Ülkemizde şiddetli bir deprem yaşanmış ve çok geniş bir coğrafyayı etkilemiştir. Bilim insanları sıklıkla deprem kuşağında olduğumuz ve depremle birlikte yaşamamız, bu gerçeği gözardı etmememiz gerektiğini söylenerek gerekli tedbirler konusunda uyarılarda bulunmaktadırlar.
Depreme karşı alınabilecek tüm tedbirleri almak gerektiği gibi, bu gerçekle yüzleştiğimizde de Müslümanlar olarak gündelik yaşam pratiklerimizle, ibadetlerimizle hatta iç dünyamızla ilgili bir takım sorularla baş başa kalabiliriz.
Üniversitemizin İslami İlimler Fakültesi Dr. Öğr. Üyesi Tuba Hacer Korkmaz'ın "Depremin Gündemimize Getirdiği Başlıca Fıkhî Sorular ve Cevapları" başlıklı çalışmasını istifadenize sunuyoruz.
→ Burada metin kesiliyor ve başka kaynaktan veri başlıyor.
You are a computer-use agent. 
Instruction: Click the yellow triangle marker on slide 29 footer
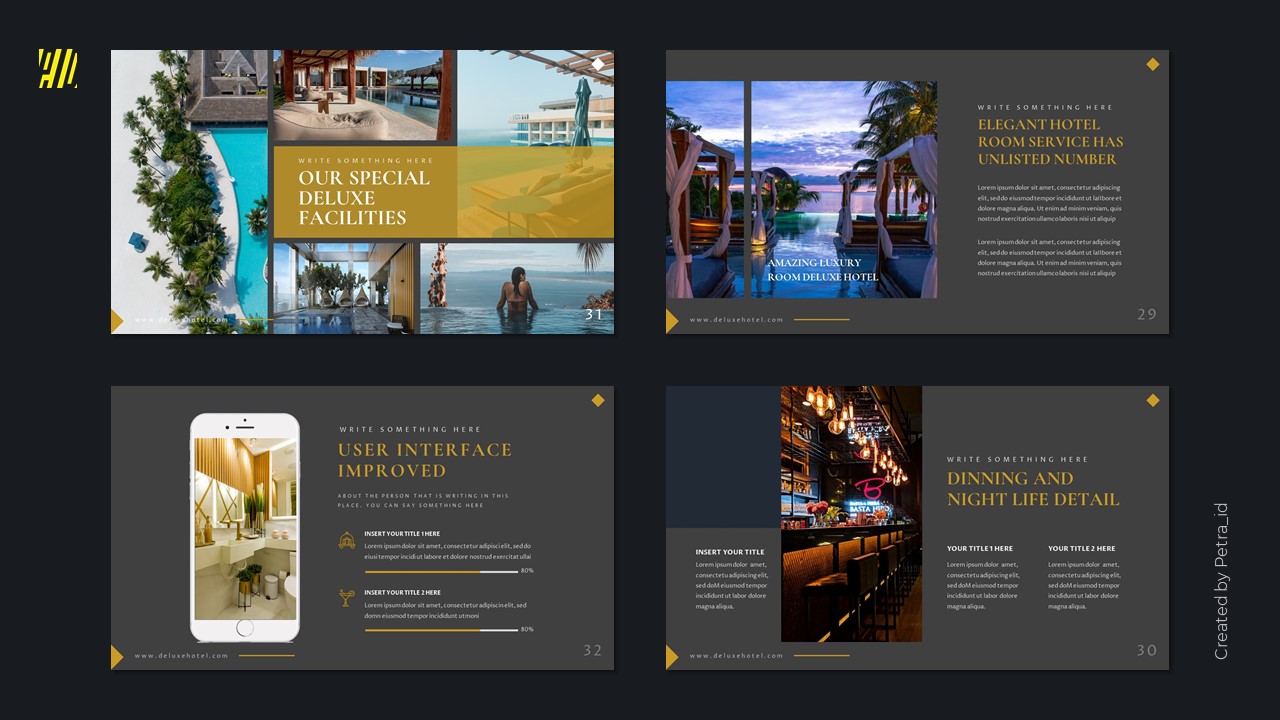(670, 321)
• İslâmî bilgi tasavvurunda diğer doğal âfetler gibi depremler de Allah’ın koyduğu kanunlar çerçevesinde cereyan eden bir doğa olayı olup, insanı tefekküre sevkeden, içerisinde pek çok ibret ve dersin olduğu Allah’ın âyetleri, işaretleri, delilleridir.
Yerküre için tabiî bir doğa olayı olan depremlerdeki zayiatın temel sebebi kurallara ve yönetmeliklere uygun olarak yapılmayan zayıf binalardır. Hile ve sahtekârlık yaparak insanları aldatmanın dünyevî ve uhrevî sorumluluk gerektiren bir davranış olduğu ve bu yolla elde edilen kazancın haramlığı, idare ve ceza hukukunda da bu kişilere yönelik caydırıcı yaptırımların olması gerektiği müsellem bir hakikattir. Kasıtlı insan taksirlerinin olduğu bu binalarda, canlarını ve mallarını kaybeden insanların hakkı Allah katında zayi olmaz, olmayacaktır.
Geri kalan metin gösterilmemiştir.